JuJu Watkins scores 33, sends USC to Pac-12 final with 2-OT win

LAS VEGAS — For the first time since 2014, USC will play for the Pac-12 women’s basketball tournament title after advancing to the championship game with an 80-70 double-overtime semifinal win on Friday over crosstown rival UCLA.

Freshman phenom JuJu Watkins, the centerpiece of USC’s rebuild, said even she was surprised by the Trojans’ rapid turnaround.

“Yeah, I’m not gonna lie. I did not think this would happen this soon,” Watkins said following her 33-point, 10-rebound performance. “But I guess timing is everything, and I’m glad that we’re here.

“This group, it means everything. And I’m just blessed, honestly. But yeah, better than anything I could’ve hoped for really.”

USC moves on to Sunday’s final against Stanford, which beat Oregon State earlier Friday. The two teams last met in the tournament’s title game in 2009, when the Cardinal won 89-64.

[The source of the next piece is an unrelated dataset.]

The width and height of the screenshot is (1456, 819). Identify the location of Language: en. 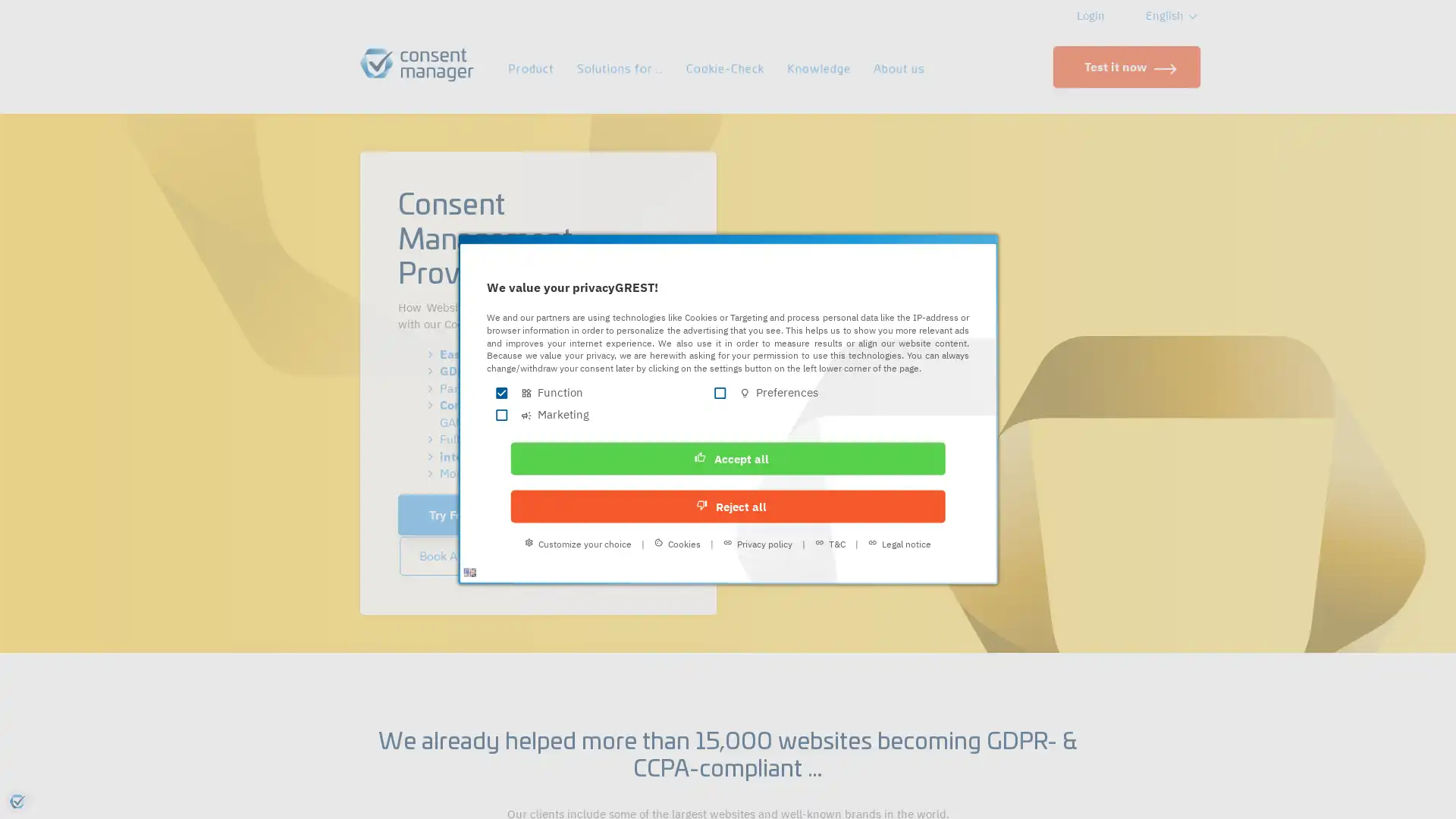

Watkins’ 33 points were the most by a freshman in a Pac-12 tournament game and marked her 13th 30-point game of the season, passing Caitlin Clark for the most of any freshman over the past 25 seasons.

Watkins, a 6-foot-2 guard and former No. 1 recruit, also became the fourth freshman in NCAA Division I history to score at least 800 points in the season and now has 801 on the year, passing Courtney Paris (788) and Clark (799).

USC, which also made its first Pac-12 tournament semifinal since 2014, clinched its 25th win of the season, its most since advancing to the Elite Eight in 1994. With the win, the Trojans improved to 4-2 against Associated Press top-10 teams this season after going 4-35 against such teams over the previous nine seasons combined.

Watkins, who won Pac-12 freshman of the year earlier this week, left the game twice after hurting her left ankle, once in the first minute of the game and again at the beginning of the first overtime. But it would’ve taken a lot more for the star, considered to be the game’s next generation player, to be sidelined in a game of this magnitude.

“Even when I went out, I knew I had to get back in because my team needed me,” Watkins said. “This was nothing that I’m not used to feel. I feel great, I’m ready to play on Sunday.”

Coach Lindsay Gottlieb said she started considering contingency plans but also knew how tough Watkins is.

“My gut feeling was that if there was a possible way she could come back, she would,” Gottlieb said.

McKenzie Forbes, one of the Trojans’ three transfers from Ivy League institutions, chipped in 17 points and 10 rebounds. The Bruins were led by Charisma Osborne (21 points) and Lauren Betts (17 points, 18 rebounds).

The game had all the makings of an instant classic: USC led by 16 early before UCLA stormed back after the first quarter. Players were flying around all over in a physical battle apropos of a rivalry. With the score tied at the end of regulation and the first overtime, both teams fell short on opportunities to come away with the win, before the Trojans sealed the deal with a 13-3 edge in the second overtime.

Gottlieb said it helped make for “an epic evening for women’s college basketball, for our program, for the L.A. rivalry,” later adding, “I feel like it could’ve been a Final Four game.”

Added Watkins on the juice of the showdown: “A lot comes with a rivalry, I guess, just to be able to have this opportunity to bring L.A. to Vegas. It’s just a great atmosphere.”

It’s rather fitting that the final Pac-12 tournament championship game will feature two of the West Coast’s most iconic women’s basketball programs: the Cardinal, who have won three national championships and are going for their 16th Pac-12 tournament title, and the Trojans, who won two national titles in the 1980s and whose alumni include all-time great Cheryl Miller, Lisa Leslie and Tina Thompson.

At the time of Watkins’ commitment in November 2022, USC hadn’t been to an NCAA tournament since 2014, and it hasn’t been past the first weekend since 1994. Now, in Gottlieb’s third year and Watkins’ first, the Trojans are within reach of a Pac-12 championship, and even of earning a No. 1 overall seed in the NCAA tournament.

“We’re honored to be part of this kind of resurgence, this moment in women’s basketball. That’s not lost on us,” Gottlieb said. “I do think there’s a bigger thing at play and we’re really enjoying that and I’m grateful every day to be in that situation with this group.”